テラトータス
「うわー。こんな巨大な敵も出るんだ。え、ドーバーナたち、戦うつもりなの?」
俺はダンジョン&キングダムの画面に現れた超大型のモンスターに感嘆の声をあげていた。
大きいものは、それだけでロマンがある。
超大型の陸亀っぽいモンスターの出現に、俺の中の、ダンジョン&キングダムのゲームとしての評価は爆上がりだった。
なにせ、最大限、カメラを引いても、モニターからはみ出すような巨体なのだ。陸亀特有のゴツゴツとした甲羅の上には、なんと草木が生え、軽く林のようになっているし、その中の一番大きな樹木は雲に届きそうだった。
その巨体を支える脚は左右合わせて八本もあり、その一つ一つの脚の太さはとてつもない。足跡で、軽く池が出来るほどの大きさはあった。
「あれは、流石にあの二人でも苦戦しそうですね」
ともにモニターを覗き込んでいたクロがそんな懸念を口にする。
俺がフルダイブから戻って来てから、なぜかクロもぴたりとモニターに張り付いているのだ。
俺がドーバーナとメラニーのことを、気にかけているからかと、一瞬ヒヤリとした。

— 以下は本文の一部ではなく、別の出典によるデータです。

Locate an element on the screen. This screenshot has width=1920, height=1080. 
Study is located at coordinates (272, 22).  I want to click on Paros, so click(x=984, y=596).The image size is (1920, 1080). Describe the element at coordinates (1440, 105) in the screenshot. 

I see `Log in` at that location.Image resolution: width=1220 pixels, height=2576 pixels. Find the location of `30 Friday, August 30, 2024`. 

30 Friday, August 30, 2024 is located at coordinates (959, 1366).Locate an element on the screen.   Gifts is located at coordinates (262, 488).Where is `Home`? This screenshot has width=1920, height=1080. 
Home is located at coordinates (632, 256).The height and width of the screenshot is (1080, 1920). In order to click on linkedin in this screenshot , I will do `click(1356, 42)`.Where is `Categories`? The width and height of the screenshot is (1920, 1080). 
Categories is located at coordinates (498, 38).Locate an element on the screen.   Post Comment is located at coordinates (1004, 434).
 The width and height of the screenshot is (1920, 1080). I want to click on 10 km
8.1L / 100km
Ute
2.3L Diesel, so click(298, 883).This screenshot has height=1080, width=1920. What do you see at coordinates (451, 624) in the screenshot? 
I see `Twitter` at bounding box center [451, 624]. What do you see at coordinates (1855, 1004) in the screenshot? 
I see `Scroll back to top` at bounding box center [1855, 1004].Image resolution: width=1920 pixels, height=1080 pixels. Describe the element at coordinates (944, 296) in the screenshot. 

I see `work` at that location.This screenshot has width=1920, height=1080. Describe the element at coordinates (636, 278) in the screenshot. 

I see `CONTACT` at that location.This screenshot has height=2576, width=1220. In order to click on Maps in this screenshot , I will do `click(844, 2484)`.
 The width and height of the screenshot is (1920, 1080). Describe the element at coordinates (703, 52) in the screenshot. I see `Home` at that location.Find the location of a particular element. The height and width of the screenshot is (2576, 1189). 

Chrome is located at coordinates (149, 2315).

だが、多分それは俺の勘違いで、単なるクロの気まぐれだろう。
でなければ、まるでクロが嫉妬していることになってしまう。流石にそれはないだろうと、浮かびかけた疑問に蓋をすると、俺はテラトータスへと攻撃を始めたドーバーナとメラニーに意識を戻す。
「確かに……。ダメージは入っているみたいだけど、テラトータス、自動回復の性質があるみたいだね。ふーん。回復量が、ダメージを上回ってしまってるか」
二人は聖女と悪役令嬢としての全力を尽くしているようだったが、何せ二人の職はどちらかと言えば補助職の色が強い。
ダメージソースが明らかに不足していた。
「というか、今の全混沌で当たっても、これはヤバイかも?」
テラトータス側の攻撃はいわゆる範囲攻撃が主体のようだった。
そう言う意味では、ドーバーナの聖女としてのガード特性で、メラニーとそのテイムされたイケメンモンスターたちは今のところ十分に守られてはいる。
しかし、ダークコボルドたちの戦力を逐次投入すると、ドーバーナのガード範囲から漏れる個体が出てきてしまうだろう。
つまりは、少数戦力での撃破を目指すのが、正解だ。
「うーん。面白そうだし、俺がもう一度フルダイブしてくる」
「──かしこまりました。御武運を……」
何か言いたげなクロ。まるで少し怒っているかのような強い視線に見送られて、俺はフルダイブのヘッドセットを装着する。
消え行く意識の中に、何か呟くクロの声が聞こえたような気がした。
「……行かれるのは、ドーバーナと、メラニーに良い格好が出来るから、なんて訳ではないですよね、ユウト様?」
そのクロの呟きは俺の耳には届かずに虚空へと消えていくのだった。
◇◆
再び訪れたダンジョン&キングダムの中の世界。
目の前にそびえ立つテラトータスは本当に壁のようだった。俺はワクワクしながら天躯スキルを使用すると勇んでテラトータスの討伐へと着手するのだった。